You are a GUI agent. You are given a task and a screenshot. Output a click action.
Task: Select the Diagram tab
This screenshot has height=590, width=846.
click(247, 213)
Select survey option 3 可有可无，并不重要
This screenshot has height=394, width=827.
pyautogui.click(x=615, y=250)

__EXERCISE REQUIREMENTS__: With nothing left out, output the whole listing exactly.

__ANSWER SPACE__:
You are a GUI agent. You are given a task and a screenshot. Output a click action.
Task: Select the Diagram tab
This screenshot has height=590, width=846.
click(247, 213)
Select survey option 3 可有可无，并不重要
This screenshot has height=394, width=827.
pyautogui.click(x=615, y=250)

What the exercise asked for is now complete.